Dans la suite de l’affaire Festo Corp. v. SMC Corp. qui dure depuis de nombreuses années, la Cour d’appel du Circuit fédéral a récemment tranché une question relative à l’application de la doctrine des équivalents.  Selon cette doctrine américaine, un produit pourrait être une contrefaçon d’une revendication de brevet, même si le produit ne comprend pas toutes les composantes décrites de façon littérale dans la revendication. Les composantes qui diffèrent doivent avoir un rôle non-substantiel dans le fonctionnement de l’appareil, ou doivent remplir la même fonction de l’élément de la revendication de la même manière pour obtenir le même résultat.

De plus, cette doctrine fait intervenir un autre concept important aux États-Unis, l’importance d’amendements faits aux revendications lors de la poursuite de la demande et qui sont contenus dans le dossier de poursuite (Prosecution history estoppel ou file wrapper estoppel). Si un amendement restreint la portée d’un des éléments de la revendication, la doctrine des équivalents mentionnée ci-dessus ne pourra pas s’appliquer et le breveté doit prouver une contrefaçon littérale de l’élément en cause. Dans une décision sur une autre question dans l’affaire FESTO et qui était monté jusqu’à la Cour suprême des États-Unis, il a été établi que la doctrine des équivalents pouvait néanmoins s’appliquer par rapport à un élément amendé dans une revendication dans le cas de trois exceptions:

  1. L’équivalent n’était pas prévisible au moment de l’amendement;
  2. La raison derrière l’amendement plus restreignant de l’élement est reliée de manière tangentielle à l’équivalent; et
  3. D’autres raisons.

Dans le cas présent, FESTO avait amendé la revendication pour désigner un élément comme étant un “magnetizable sleeve”. Le produit potentiellement contrefacteur comprenait un “aluminum sleeve”. Bien que les “aluminum sleeve” étaient connus dans l’art antérieur lors de l’amendement, leur fonction comme pouvant agir comme un écran magnétique (qui est la fonction du “magnetizable sleeve”) n’était pas connue par les personnes versées dans l’art. FESTO a donc argumenté que les “aluminum sleeve” n’étaient pas des équivalents prévisibles.
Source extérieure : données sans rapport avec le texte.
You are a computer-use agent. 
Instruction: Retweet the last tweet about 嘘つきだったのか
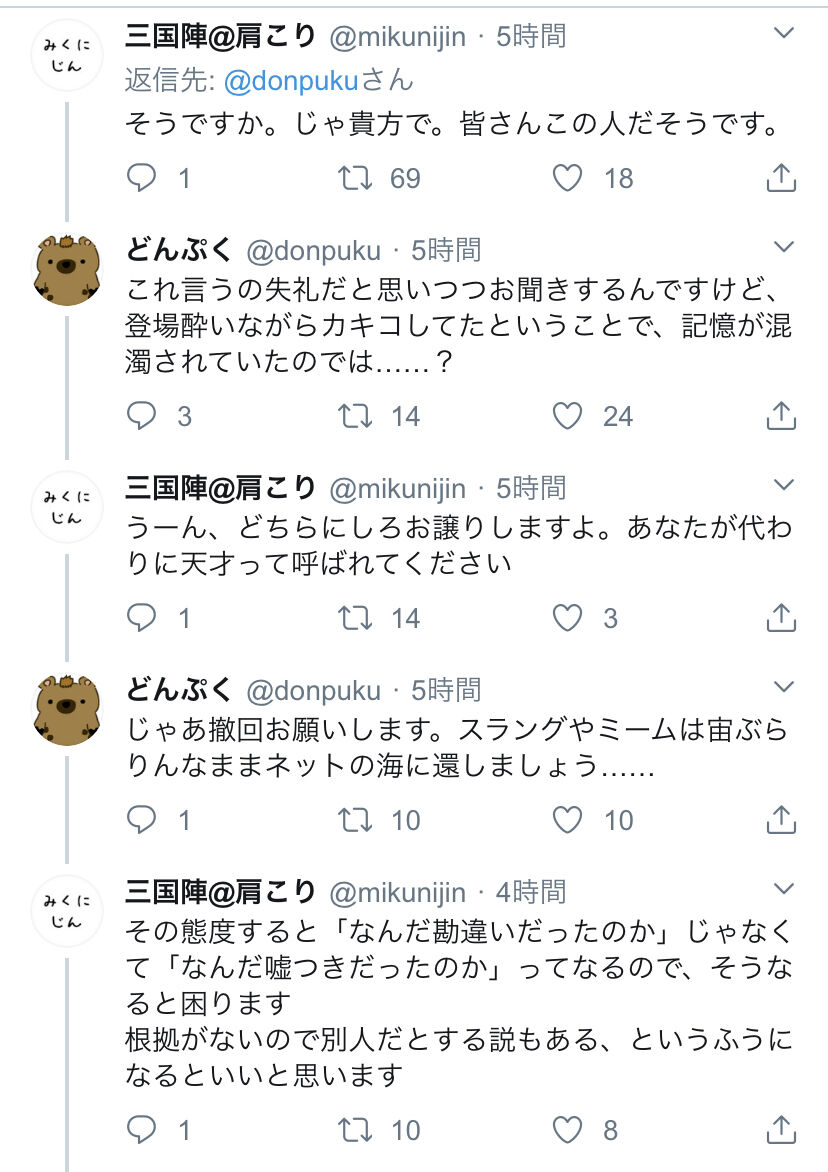[354, 1130]
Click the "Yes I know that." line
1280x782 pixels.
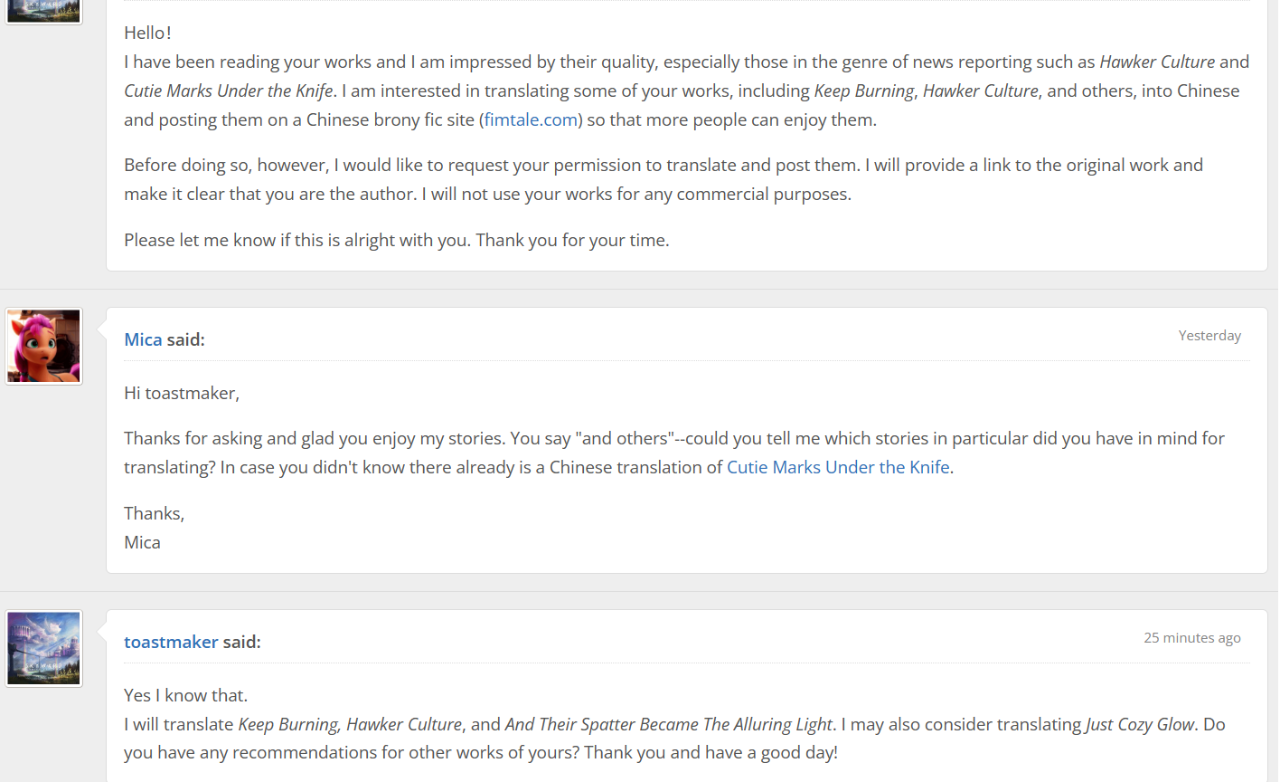pos(185,695)
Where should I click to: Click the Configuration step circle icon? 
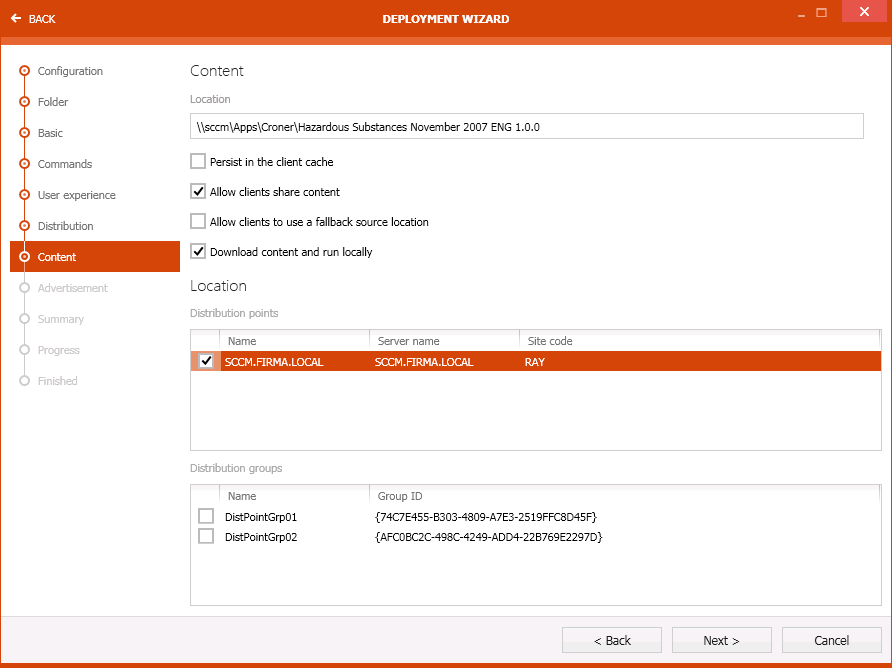point(25,71)
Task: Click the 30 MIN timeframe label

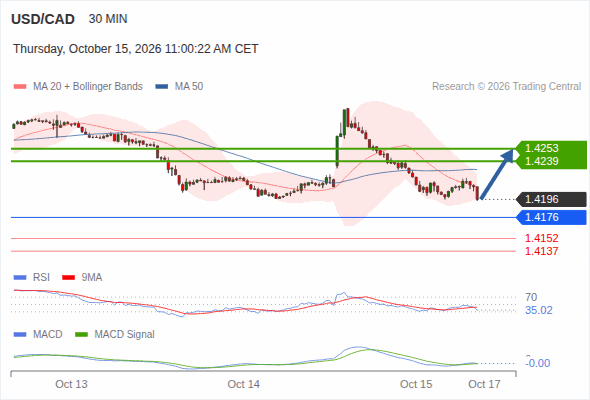Action: pyautogui.click(x=108, y=19)
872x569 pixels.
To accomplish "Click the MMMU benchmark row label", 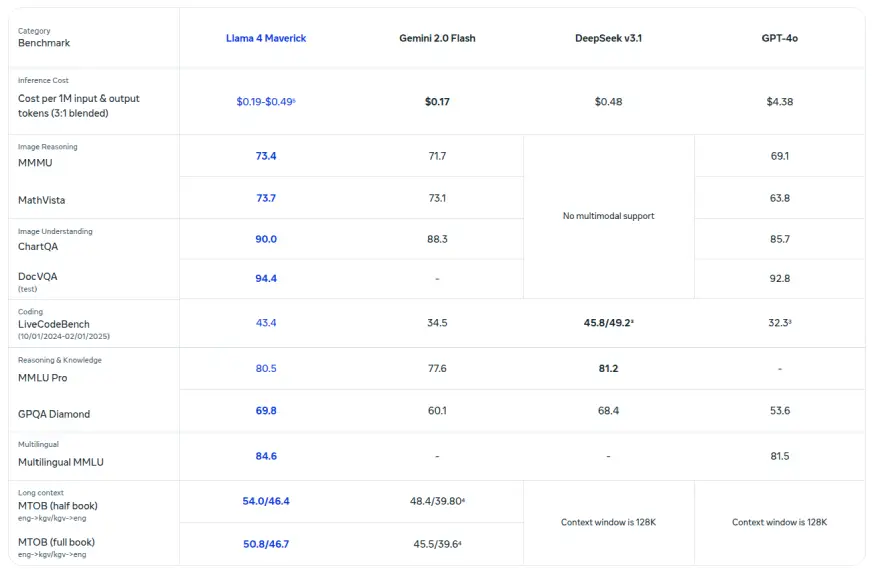I will [35, 162].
La Cour d’appel a tranché en expliquant que la connaissance de la prévisibilité de la fonction de l’équivalent par la personne versée dans le domaine de l’invention n’est pas pertinent dans l’évaluation de la prévisibilité de l’équivalent. Il suffit que l’élément équivalent existe, peu importe ses fonctions connues. FESTO n’a pas pu donc avoir recours à la doctrine des équivalents pour établir la contrefaçon de la revendication en cause.